A Gilead-Remdesivir Fix: The Ten Percent Solution

May 27, 2020

The Washington Post had an excellent piece documenting how the government put up most of the money for developing remdesivir, a drug that now offers the hope of being the first effective treatment for the coronavirus. As the piece explains, in spite of the substantial contribution of public funds, Gilead Sciences holds a patent monopoly on remdesivir, which will allow it to charge whatever it wants without facing competition from other manufacturers.

There is a simple and obvious solution to this problem.
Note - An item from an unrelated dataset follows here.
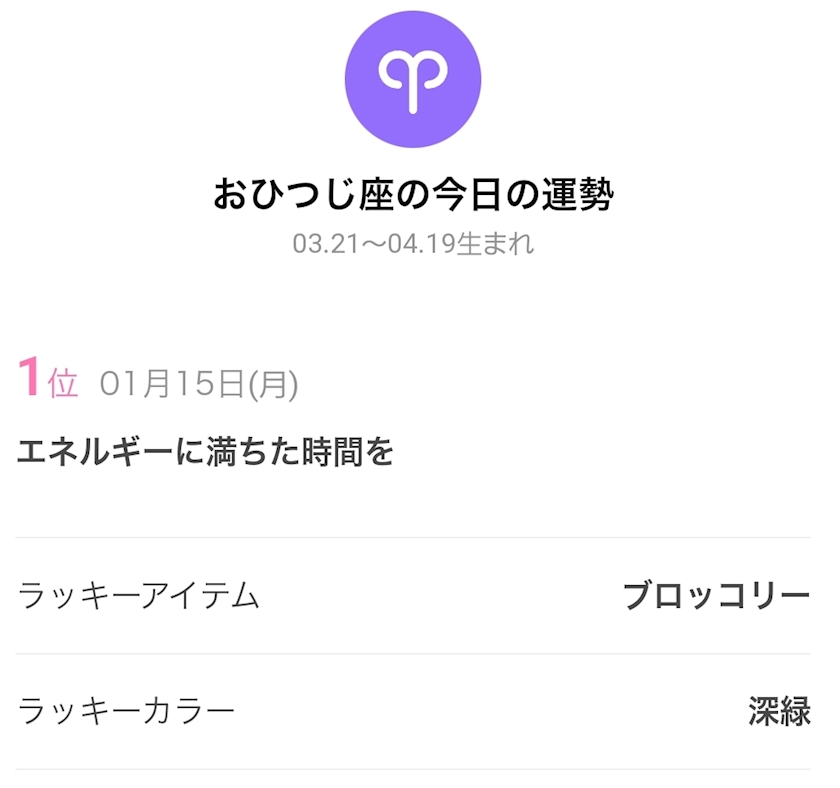Tap the lucky item value ブロッコリー
This screenshot has width=840, height=788.
[716, 595]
The government should simply take possession of the patent, putting it in the public domain so that anyone can manufacture the drug and also conduct further research, subject to the requirement that any subsequent developments are also in the public domain. (This would be analogous to the rules for free software.)

To ensure that Gilead is fairly compensated, we can pay the company an amount that is 10 percent above any research costs it incurred that exceeded the government payments for development. Gilead would just have to submit its records, with the payment coming after they are fully audited. (There would be a return applied to past payments, of say 5 percent real, so that a payment made in 2015 would get a 25 percent real return [ignoring compounding], in addition to the ten percent markup.)

See, it’s simple, fun, and easy. We get the drug. Gilead gets a respectable profit, and remdesivir is cheap. Is everybody happy?